Wärmebrücken als Verursacher hohen Heizverbrauches

Neue Broschüre der umweltberatung erschienen

St.Pölten (NLK) - Eine Wärmebrücke ist eine örtlich begrenzte Fläche eines Außenbauteiles, durch die in der Heizperiode mehr Wärme abfließt als durch eine ungestörte Fläche. Deckenanschlüsse oder Balkone sind typische Wärmebrücken, durch die viel Wärme verlorengeht. Diese Bauteile tragen ganz wesentlich zu einem hohen Verbrauch von Heizenergie bei.

Nicht nur der Energieverlust ist ein Problem. Die niedrige innere Oberflächentemperatur im Bereich einer Wärmebrücke kann zu Tauwasserausfall führen. An feuchten Stellen sammelt sich Staub und bildet in Verbindung mit Holz, Tapetenkleister oder Anstrichen einen idealen Nährboden für die Sporen gesundheitsschädlicher Schimmelpilze. Nicht zuletzt wird dadurch die Bausubstanz insgesamt gefährdet.
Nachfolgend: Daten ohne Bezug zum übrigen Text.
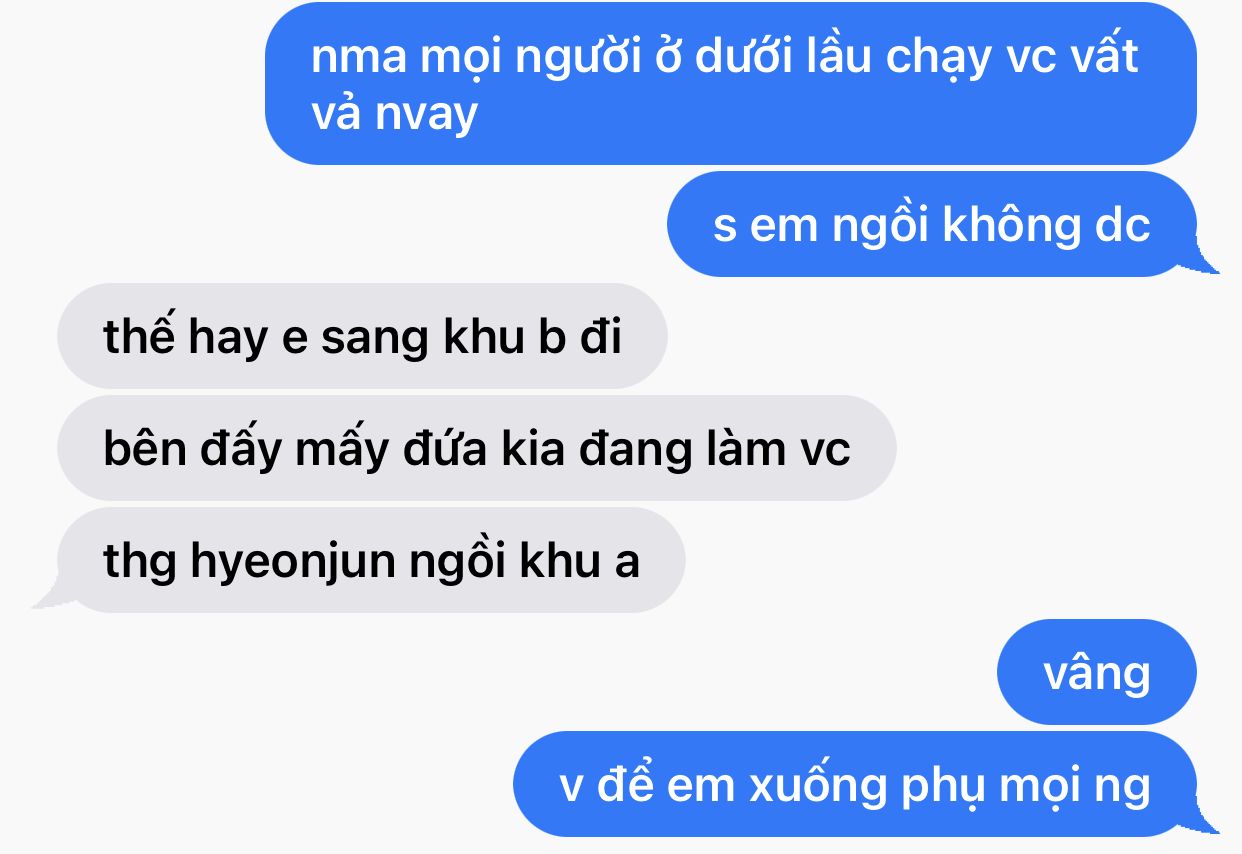Click the word "nvay" in the top blue bubble

(426, 117)
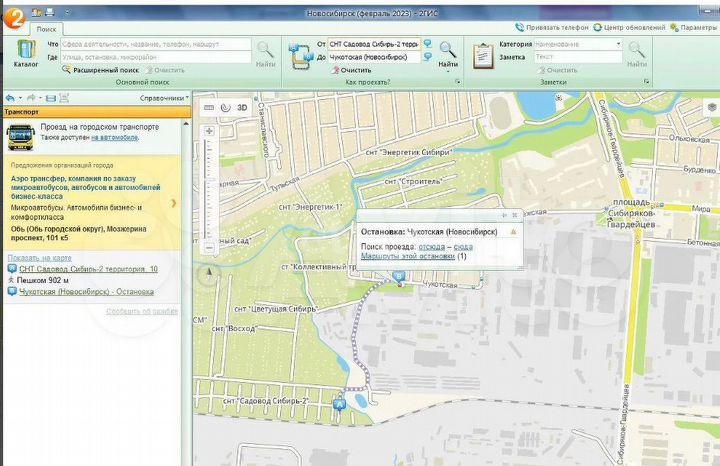
Task: Open the Справочники dropdown
Action: 163,98
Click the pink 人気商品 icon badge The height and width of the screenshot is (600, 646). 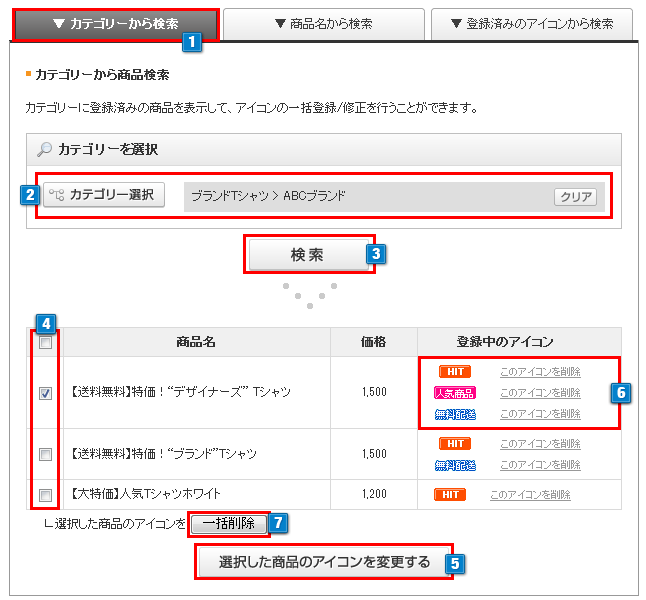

Mit der neuen Broschüre "Wärmebrücken" informiert "die umweltberatung" über diese Problematik und zeigt, was man dagegen tun kann. Erhältlich ist das Heft zum Preis von 25 Schilling bei der "umweltberatung" in St.Pölten unter der Telefonnummer 02742/71829 sowie bei allen NÖ Regionalstellen.